Pulsar Transformations is a Pulsar Function that implements commonly done transformations on the data. The intent is to provide a low-code approach, so you don't need to write code, understand Pulsar Schemas, or know one of the languages supported by Pulsar Functions to transform the data flowing in your Pulsar cluster. The goal is also that the Pulsar Transformations Function is easy to use in the Pulsar cluster without having to install and operate other software. Only basic transformations are available. For more complex use cases, such as aggregation, joins and lookups, more sophisticated tools such as SQL stream processing engines shall be used.

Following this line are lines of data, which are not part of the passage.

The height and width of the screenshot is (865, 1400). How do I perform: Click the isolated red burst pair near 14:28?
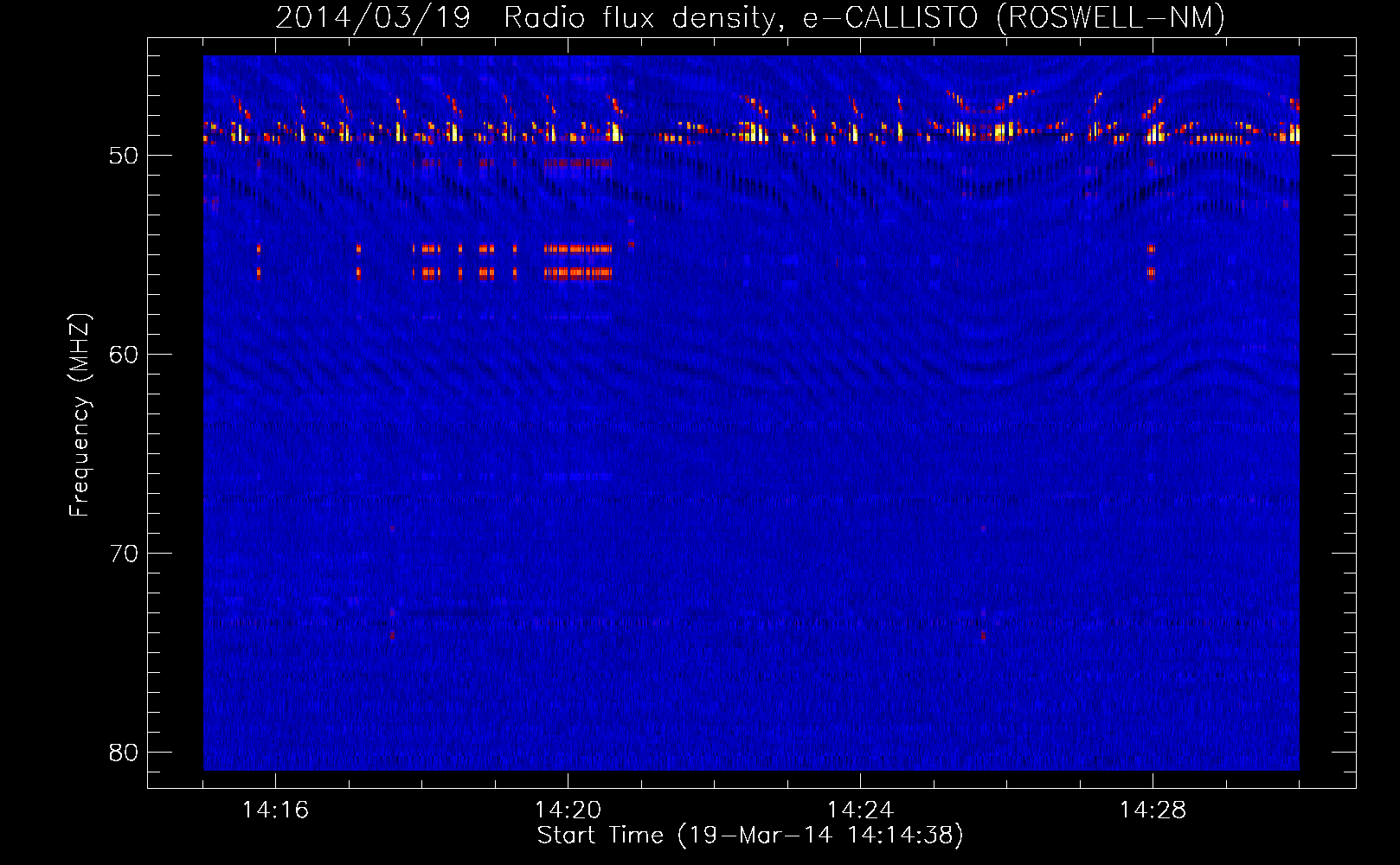pyautogui.click(x=1151, y=260)
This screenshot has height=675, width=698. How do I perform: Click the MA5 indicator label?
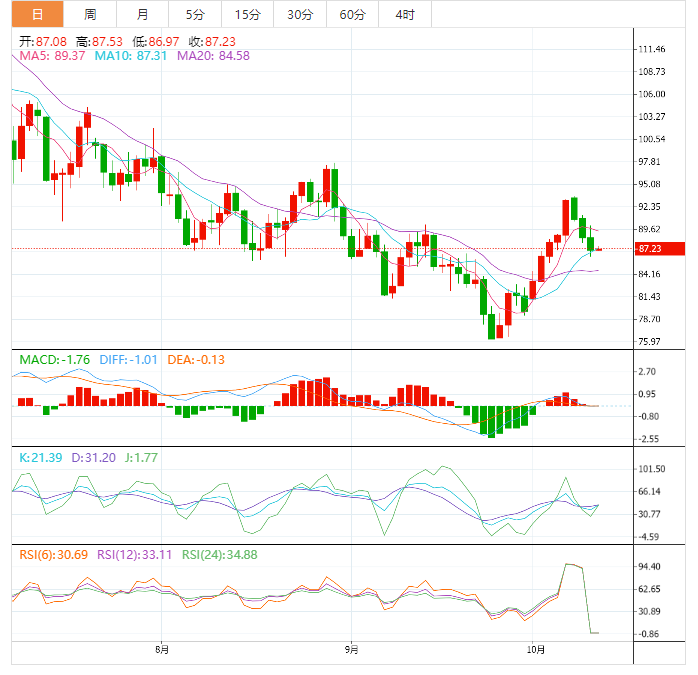[x=52, y=56]
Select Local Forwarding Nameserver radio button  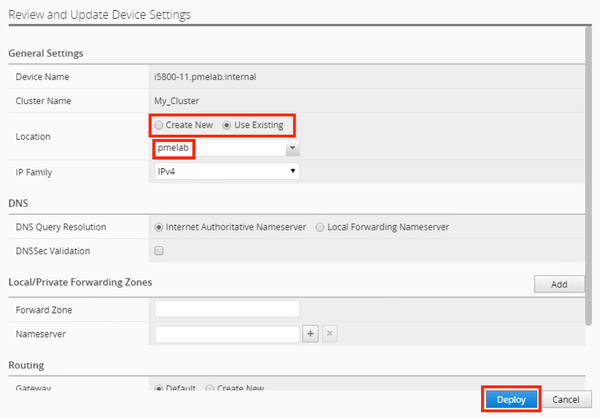(x=320, y=227)
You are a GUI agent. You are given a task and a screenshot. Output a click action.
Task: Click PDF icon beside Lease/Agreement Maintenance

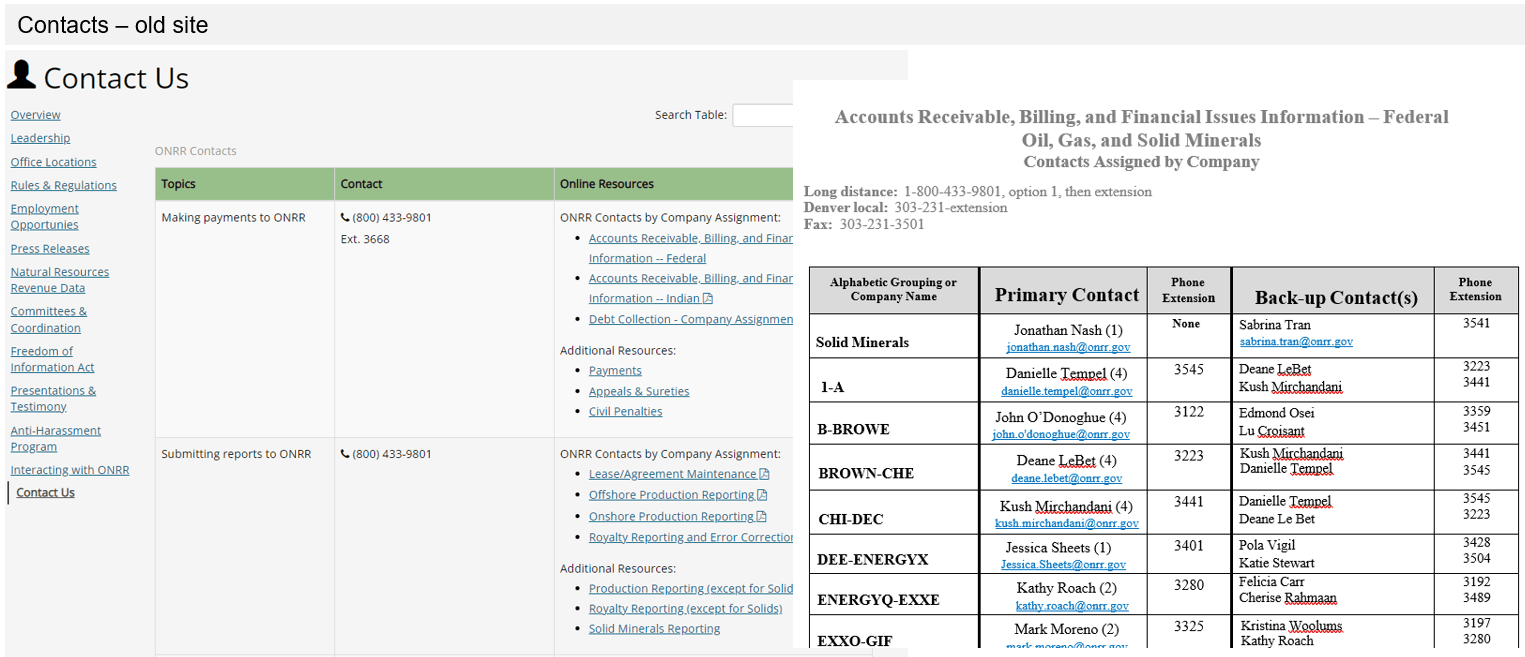tap(764, 474)

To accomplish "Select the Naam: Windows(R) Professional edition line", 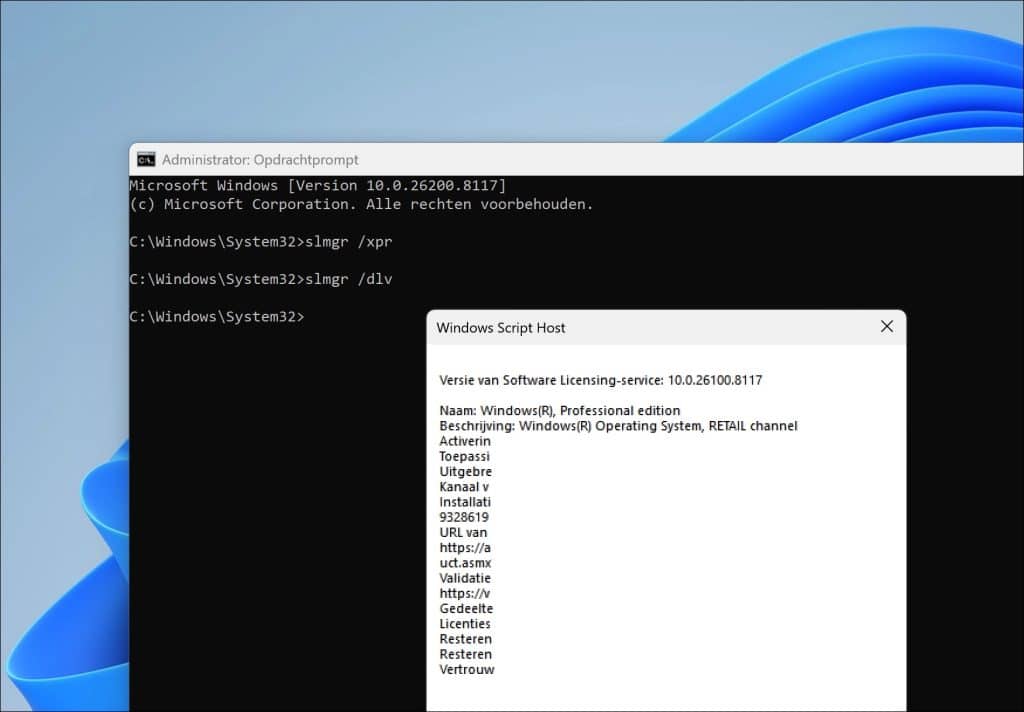I will click(559, 411).
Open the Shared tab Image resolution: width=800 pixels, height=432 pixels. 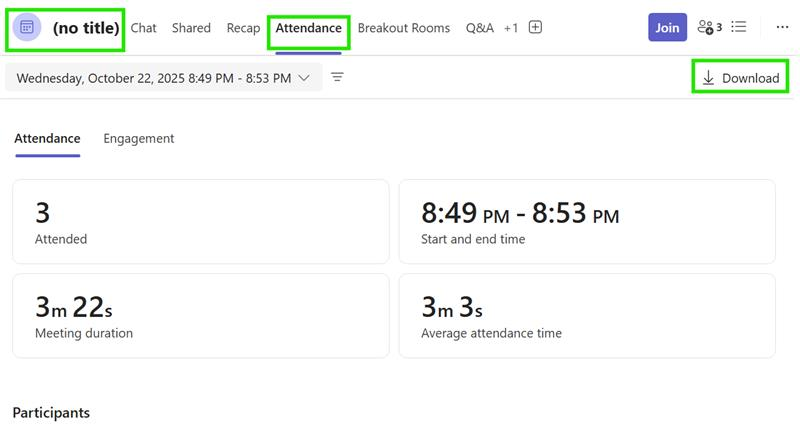(x=191, y=28)
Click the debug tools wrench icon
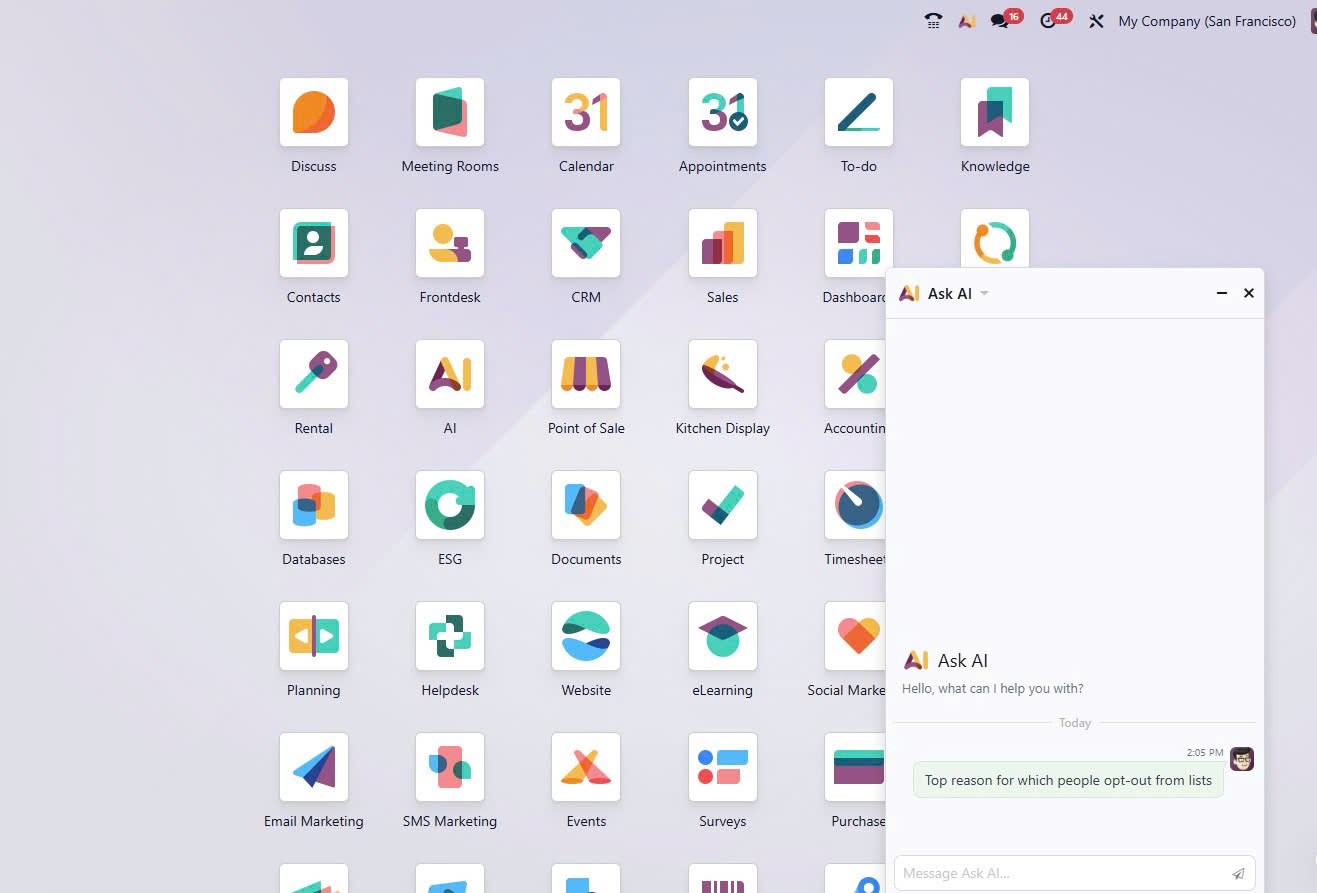The image size is (1317, 893). coord(1096,21)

Currently available transformations are:
- cast: modifies the key or value schema to a target compatible schema.
- drop-fields: drops fields from structured data.
- merge-key-value: merges the fields of KeyValue records where both the key and value are structured data with the same schema type.
- unwrap-key-value: if the record is a KeyValue, extract the KeyValue's key or value and make it the record value.
- flatten: flattens structured data.
- drop: drops a record from further processing.
- compute: computes new properties, values or field values on the fly or replaces existing ones.
Pulsar Transformations requires Pulsar 2.11+ or Luna Streaming 2.10+ to run.
The TransformFunction
reads its configuration as JSON
from the Function userConfig
parameter in the format:
{
"steps": [
{
"type": "drop-fields", "fields": "keyField1,keyField2", "part": "key"
},
{
"type": "merge-key-value"
},
{
"type": "unwrap-key-value"
},
{
"type": "cast", "schema-type": "STRING"
}
]
}
The transformations are done in the order in which they appear in the steps
array.
Each step is defined by its type
and uses its own arguments.
Additionally, each step can be dynamically toggled on or off
by supplying a when
condition that evaluates to true or false.
This example config applied on a KeyValue<AVRO, AVRO>
input record with value {key={keyField1: key1, keyField2: key2, keyField3: key3}, value={valueField1: value1, valueField2: value2, valueField3: value3}}
will return after each step:
{key={keyField1: key1, keyField2: key2, keyField3: key3}, value={valueField1: value1, valueField2: value2, valueField3: value3}}(KeyValue<AVRO, AVRO>)
|
| ”type": "drop-fields", "fields": "keyField1,keyField2”, "part": "key”
|
{key={keyField3: key3}, value={valueField1: value1, valueField2: value2, valueField3: value3}} (KeyValue<AVRO, AVRO>)
|
| "type": "merge-key-value"
|
{key={keyField3: key3}, value={keyField3: key3, valueField1: value1, valueField2: value2, valueField3: value3}} (KeyValue<AVRO, AVRO>)
|
| "type": "unwrap-key-value"
|
{keyField3: key3, valueField1: value1, valueField2: value2, valueField3: value3} (AVRO)
|
| "type": "cast", "schema-type": "STRING"
|
{"keyField3": "key3", "valueField1": "value1", "valueField2": "value2", "valueField3": "value3"} (STRING)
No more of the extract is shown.